DOCUMENT SEGMENT START

Sing along.

My mask's back and you're gonna be in trouble
(Hey-la-day-la my mask's back)

Gaps, always the gaps. Or oops I did it again. I'm still trying to figure out how to be a journal writer and a blog writer. I don't want to bore the people who stop by here regularly, so I'll keep it short. I like writing in journals and scribbling late night "notes" on the phone, but it's challenging incorporating those thoughts into the blog.

It was cloudy today in Seattle. Thank goodness. It's been a long time since I've felt Mother Nature's cooling down. It beats ACs and fans any day.

I'm all over the place right now. I have a ton of road laundry in a corner that is seething, bitterly pointing out that I have the quarters to do the job. Do it! Oh silly laundry, I'm a seasoned pro at ignoring calls to action.

There's not a lot of good news out there right now. Delta, drought, wildfires. I'm not opting for escapism or denial, but I don't want to go very far in that direction tonight. Wherever you are, I hope you're doing well.

Capitol Hill (all of Seattle?) is masking up again. Fine by me. At this stage it's probably not worth expending energy on the mask debate. Do they work? Do they act as a negative incentive (disincentive?) for vaccinations? Does this mean the vaccinations don't work? Blah blah blah. I don't mind wearing them, especially if it gives a little peace of mind to people working indoors.

I'm fascinated by policy discussions, but I think we've hit diminishing marginal returns. Everyone and anyone who is on TV or who has a column is talking about the bewildering policy deicisions and guidance. It's like having 300 people officiate a Jenga match. I'm a professional eavesdropper just off a long roadtrip - Average Joe Americans are confused and have largely made their risk calculations.

DOCUMENT SEGMENT END

Please continue the blog post about masking up again in Seattle, picking up right after its last sentence.

DATASET START

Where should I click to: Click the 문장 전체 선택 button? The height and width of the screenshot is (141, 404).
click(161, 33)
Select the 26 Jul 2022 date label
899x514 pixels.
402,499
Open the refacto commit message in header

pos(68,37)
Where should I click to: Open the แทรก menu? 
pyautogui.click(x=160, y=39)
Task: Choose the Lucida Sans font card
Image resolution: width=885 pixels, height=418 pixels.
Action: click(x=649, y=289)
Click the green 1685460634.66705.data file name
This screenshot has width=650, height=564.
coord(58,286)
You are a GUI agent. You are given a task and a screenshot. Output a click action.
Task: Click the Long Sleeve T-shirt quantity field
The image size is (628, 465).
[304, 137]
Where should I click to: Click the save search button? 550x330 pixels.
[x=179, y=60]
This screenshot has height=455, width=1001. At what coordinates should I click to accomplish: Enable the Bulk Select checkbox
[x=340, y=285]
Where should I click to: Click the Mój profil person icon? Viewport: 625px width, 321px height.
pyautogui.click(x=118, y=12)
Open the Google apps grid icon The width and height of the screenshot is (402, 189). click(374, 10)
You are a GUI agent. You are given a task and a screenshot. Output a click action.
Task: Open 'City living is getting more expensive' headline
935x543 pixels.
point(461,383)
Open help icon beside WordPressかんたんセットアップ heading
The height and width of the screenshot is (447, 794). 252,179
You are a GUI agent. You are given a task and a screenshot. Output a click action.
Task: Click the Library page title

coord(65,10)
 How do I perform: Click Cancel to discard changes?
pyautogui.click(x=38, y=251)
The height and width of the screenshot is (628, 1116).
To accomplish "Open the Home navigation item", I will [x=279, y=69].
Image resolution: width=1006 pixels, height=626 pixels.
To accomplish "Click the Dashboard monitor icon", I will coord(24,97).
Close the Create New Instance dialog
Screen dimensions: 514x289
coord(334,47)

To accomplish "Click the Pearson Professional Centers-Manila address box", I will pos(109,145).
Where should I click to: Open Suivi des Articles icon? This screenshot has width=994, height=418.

DATASET END

RESULT |
I think it's safe to say that the vaccines' effectiveness wears off some earlier than expected. I'm not a doctor, and I was a straight C student in science. I'm basing that off of Pfizer's own statements. I try to remind myself that my criteria for effective vaccinations is an improved chance at 1) no hospital, 2) no ventilator, 3) peace of mind when visiting my family and friends.

I'm at about 3 months fully vaxxed and have been going out, but I'll probably scale that back some. Indoors + Time + Poor Ventilation = Bad. I've been catching up with friends who work in the restaurant and bar industry, and the anecdotal evidence is that there are several local bars that have experienced outbreaks among the fully vaxxed staff. My anecdotes aren't baseless. Local news has covered the story.

Many of the bars and restaurants have started requesting proof of vaccination. I've been on hand to see the implementation. It's Capitol Hill, so it's not surprising that most people are cool with that. I am. I have seen a few groups scramble to get around it. Show a card and do the walk back out hand off. Text a photo of a card to people without one. My guess is that in all instances the people were vaxxed.

I intended to post a bunch of links to New York Times articles. You should see my browser window. About 15 tabs open, most of them sporting that famous T that is the NYT's signature. A few WP's for the Washington Post. But it's too many links. I'll just add a few.

I really enjoyed this article about a Welsh photographer who started spending time in Wyoming ranch country. It's really a wonderful article, and it gets to what long-term photo projects are about. I love the idea of long-term photo projects, but the execution is absolutely daunting. I'm sure many of these projects aren't acknowledged until...that's terribly worded. I'm sure many photographers stumble on their projects accidentally or after the fact. That makes them even more impressive. Try to imagine assembling a ten years long photo project from your smartphone after you thought of the project idea in year 5. (This will relate to an upcoming post...this is me imitating some of my high school teachers...this is an important point and could very well show up on a quiz hint hint.)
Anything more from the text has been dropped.